Convert the lines from the very first one through the one holding "The image size is (1138, 1064). [436, 573]", both included, into a numbered list, and leave out any blank lines.
══════
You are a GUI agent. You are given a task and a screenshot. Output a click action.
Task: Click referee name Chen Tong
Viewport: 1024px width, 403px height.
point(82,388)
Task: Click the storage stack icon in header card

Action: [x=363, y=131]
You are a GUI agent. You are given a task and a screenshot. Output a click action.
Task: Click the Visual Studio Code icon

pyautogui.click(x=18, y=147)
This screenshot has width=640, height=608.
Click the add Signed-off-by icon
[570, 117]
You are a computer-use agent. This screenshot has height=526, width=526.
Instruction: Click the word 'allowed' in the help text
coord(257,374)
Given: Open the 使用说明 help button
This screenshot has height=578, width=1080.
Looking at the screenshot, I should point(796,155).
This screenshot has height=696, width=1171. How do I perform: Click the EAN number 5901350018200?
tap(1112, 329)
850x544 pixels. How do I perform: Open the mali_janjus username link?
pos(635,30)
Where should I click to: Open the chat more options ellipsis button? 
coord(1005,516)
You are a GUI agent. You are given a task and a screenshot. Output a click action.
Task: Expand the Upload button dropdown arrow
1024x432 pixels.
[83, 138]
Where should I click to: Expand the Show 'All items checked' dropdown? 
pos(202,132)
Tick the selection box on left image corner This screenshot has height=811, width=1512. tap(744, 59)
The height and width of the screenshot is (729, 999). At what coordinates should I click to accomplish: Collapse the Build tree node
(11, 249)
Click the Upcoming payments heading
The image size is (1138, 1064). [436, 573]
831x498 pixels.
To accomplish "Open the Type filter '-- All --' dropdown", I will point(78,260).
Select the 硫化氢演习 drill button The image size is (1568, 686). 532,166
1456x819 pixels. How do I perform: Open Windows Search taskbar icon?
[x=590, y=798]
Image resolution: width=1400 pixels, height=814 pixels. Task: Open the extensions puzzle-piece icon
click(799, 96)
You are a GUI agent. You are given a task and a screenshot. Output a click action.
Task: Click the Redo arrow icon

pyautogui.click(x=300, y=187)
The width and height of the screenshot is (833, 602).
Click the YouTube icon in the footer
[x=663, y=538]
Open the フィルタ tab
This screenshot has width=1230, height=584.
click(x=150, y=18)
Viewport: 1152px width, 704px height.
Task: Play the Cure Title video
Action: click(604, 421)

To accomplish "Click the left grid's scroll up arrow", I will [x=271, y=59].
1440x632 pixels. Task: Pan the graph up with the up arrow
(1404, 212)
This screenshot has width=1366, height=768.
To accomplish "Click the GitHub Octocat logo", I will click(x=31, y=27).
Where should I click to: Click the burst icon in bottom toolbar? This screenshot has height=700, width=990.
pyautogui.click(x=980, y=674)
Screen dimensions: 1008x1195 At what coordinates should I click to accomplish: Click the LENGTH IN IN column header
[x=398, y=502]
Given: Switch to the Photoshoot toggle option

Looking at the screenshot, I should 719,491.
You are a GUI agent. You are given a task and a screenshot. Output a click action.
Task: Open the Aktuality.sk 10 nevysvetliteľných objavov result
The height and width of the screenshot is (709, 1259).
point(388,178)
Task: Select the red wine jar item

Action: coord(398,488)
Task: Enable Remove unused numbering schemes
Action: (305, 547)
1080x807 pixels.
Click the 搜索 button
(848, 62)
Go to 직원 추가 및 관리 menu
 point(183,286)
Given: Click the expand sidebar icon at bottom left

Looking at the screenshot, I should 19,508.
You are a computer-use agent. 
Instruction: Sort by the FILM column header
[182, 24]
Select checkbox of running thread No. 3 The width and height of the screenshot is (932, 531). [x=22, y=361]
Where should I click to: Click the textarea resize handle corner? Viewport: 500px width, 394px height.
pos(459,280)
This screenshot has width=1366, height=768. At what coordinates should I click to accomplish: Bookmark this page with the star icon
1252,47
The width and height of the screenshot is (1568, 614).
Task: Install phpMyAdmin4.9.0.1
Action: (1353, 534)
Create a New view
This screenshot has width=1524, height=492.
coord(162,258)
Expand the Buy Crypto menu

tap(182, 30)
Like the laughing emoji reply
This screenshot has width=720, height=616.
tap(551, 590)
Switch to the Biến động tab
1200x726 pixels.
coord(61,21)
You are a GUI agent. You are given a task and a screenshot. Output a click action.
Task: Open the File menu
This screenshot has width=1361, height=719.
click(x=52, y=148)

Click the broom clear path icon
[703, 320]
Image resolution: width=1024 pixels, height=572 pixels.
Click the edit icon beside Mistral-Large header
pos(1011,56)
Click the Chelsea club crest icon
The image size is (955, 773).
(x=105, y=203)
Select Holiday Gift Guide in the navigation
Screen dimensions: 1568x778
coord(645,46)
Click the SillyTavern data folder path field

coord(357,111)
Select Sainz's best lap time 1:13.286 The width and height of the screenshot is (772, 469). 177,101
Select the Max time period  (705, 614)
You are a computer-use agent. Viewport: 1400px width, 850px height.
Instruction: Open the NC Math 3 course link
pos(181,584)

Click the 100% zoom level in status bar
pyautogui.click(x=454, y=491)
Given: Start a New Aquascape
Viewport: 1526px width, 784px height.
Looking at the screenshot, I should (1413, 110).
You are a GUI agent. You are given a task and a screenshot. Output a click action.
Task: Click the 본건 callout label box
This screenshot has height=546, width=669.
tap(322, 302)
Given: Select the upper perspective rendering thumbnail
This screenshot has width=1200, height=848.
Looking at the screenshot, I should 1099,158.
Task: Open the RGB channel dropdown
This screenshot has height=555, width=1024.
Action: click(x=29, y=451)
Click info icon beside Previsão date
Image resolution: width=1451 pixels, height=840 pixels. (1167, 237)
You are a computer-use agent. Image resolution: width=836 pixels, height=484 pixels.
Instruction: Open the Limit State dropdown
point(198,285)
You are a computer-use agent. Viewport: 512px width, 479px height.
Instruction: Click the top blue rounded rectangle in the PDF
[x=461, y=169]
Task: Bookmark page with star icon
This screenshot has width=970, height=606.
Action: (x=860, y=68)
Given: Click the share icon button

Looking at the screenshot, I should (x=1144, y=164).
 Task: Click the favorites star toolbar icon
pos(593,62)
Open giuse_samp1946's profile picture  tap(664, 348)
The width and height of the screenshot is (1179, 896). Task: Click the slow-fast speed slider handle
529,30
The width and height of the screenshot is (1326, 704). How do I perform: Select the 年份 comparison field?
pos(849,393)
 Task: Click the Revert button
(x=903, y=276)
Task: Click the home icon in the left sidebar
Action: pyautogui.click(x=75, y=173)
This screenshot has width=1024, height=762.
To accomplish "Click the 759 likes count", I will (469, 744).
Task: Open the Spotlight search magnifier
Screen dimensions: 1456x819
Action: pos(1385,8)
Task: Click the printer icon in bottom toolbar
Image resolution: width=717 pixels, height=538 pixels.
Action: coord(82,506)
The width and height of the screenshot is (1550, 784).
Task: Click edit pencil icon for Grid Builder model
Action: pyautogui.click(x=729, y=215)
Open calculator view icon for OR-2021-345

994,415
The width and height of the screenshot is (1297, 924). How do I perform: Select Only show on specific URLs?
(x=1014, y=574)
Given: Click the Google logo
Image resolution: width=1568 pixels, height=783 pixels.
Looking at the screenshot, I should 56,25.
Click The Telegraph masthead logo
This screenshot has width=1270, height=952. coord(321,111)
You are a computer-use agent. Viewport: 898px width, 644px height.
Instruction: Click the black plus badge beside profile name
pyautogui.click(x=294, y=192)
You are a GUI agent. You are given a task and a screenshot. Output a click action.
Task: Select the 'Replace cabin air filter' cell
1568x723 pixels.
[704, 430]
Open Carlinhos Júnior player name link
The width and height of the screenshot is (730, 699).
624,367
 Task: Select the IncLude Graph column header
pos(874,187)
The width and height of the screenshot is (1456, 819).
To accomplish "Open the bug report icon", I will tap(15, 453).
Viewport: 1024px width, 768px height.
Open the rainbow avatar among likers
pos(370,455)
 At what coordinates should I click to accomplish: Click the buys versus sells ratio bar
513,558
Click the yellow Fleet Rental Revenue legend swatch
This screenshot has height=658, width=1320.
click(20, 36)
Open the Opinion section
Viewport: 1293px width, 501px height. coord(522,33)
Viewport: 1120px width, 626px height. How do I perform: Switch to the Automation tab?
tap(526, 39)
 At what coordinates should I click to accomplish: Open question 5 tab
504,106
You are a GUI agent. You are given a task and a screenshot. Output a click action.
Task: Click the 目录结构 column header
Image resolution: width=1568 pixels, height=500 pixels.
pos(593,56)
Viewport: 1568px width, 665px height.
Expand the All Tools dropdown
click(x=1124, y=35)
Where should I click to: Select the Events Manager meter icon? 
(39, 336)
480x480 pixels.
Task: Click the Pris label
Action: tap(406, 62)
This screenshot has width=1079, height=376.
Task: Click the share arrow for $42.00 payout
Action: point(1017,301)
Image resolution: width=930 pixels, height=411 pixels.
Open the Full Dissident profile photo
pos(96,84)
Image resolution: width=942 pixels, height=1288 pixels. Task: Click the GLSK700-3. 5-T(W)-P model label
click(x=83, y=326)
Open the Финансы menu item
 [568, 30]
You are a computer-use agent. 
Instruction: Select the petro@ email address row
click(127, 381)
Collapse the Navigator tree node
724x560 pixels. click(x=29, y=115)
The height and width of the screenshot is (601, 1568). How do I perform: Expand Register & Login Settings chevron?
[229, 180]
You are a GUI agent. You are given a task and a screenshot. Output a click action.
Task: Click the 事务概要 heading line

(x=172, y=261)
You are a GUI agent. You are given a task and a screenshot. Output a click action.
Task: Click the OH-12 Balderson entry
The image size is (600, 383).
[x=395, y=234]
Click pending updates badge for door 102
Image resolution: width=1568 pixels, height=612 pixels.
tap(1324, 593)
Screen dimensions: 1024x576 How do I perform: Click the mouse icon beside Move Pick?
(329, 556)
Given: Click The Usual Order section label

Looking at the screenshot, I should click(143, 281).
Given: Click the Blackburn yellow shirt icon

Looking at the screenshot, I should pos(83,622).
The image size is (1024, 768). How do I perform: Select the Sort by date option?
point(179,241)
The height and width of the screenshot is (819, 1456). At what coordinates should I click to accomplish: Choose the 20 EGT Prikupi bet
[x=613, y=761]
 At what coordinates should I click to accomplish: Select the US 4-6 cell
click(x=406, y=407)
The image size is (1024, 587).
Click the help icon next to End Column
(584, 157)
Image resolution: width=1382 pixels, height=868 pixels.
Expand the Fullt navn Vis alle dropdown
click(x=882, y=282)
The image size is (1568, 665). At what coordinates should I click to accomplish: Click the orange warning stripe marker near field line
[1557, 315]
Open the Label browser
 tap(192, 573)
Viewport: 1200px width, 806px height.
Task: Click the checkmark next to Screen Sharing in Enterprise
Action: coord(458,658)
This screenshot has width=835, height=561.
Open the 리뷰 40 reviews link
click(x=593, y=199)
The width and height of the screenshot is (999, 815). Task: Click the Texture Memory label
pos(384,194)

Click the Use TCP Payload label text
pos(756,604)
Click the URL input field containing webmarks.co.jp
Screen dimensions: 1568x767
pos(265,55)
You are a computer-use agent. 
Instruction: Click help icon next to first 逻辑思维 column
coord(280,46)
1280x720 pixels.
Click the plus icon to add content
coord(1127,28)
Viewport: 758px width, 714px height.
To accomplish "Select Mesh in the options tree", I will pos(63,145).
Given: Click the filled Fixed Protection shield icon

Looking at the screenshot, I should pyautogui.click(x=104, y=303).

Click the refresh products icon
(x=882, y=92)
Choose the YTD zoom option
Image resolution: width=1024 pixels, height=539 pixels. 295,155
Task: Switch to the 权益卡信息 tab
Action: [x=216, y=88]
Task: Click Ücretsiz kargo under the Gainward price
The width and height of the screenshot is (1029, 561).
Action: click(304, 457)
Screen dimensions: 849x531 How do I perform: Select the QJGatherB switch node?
══════
## Output for this exercise
1. You are a GUI agent. You are given a task and a screenshot. Output a click action.
2. Task: Click referee name Chen Tong
3. Viewport: 1024px width, 403px height.
4. point(82,388)
5. Task: Click the storage stack icon in header card
6. Action: [x=363, y=131]
7. You are a GUI agent. You are given a task and a screenshot. Output a click action.
8. Task: Click the Visual Studio Code icon
9. pyautogui.click(x=18, y=147)
10. This screenshot has width=640, height=608.
11. Click the add Signed-off-by icon
12. [570, 117]
13. You are a computer-use agent. This screenshot has height=526, width=526.
14. Instruction: Click the word 'allowed' in the help text
15. coord(257,374)
16. Given: Open the 使用说明 help button
17. This screenshot has height=578, width=1080.
18. Looking at the screenshot, I should point(796,155).
19. This screenshot has height=696, width=1171. How do I perform: Click the EAN number 5901350018200?
20. tap(1112, 329)
21. 850x544 pixels. How do I perform: Open the mali_janjus username link?
22. pos(635,30)
23. Where should I click to: Open the chat more options ellipsis button? 
24. coord(1005,516)
25. You are a GUI agent. You are given a task and a screenshot. Output a click action.
26. Task: Expand the Upload button dropdown arrow
27. 1024x432 pixels.
28. [83, 138]
29. Where should I click to: Expand the Show 'All items checked' dropdown? 
30. pos(202,132)
31. Tick the selection box on left image corner This screenshot has height=811, width=1512. tap(744, 59)
32. The height and width of the screenshot is (729, 999). At what coordinates should I click to accomplish: Collapse the Build tree node
33. (11, 249)
34. Click the Upcoming payments heading
35. The image size is (1138, 1064). [436, 573]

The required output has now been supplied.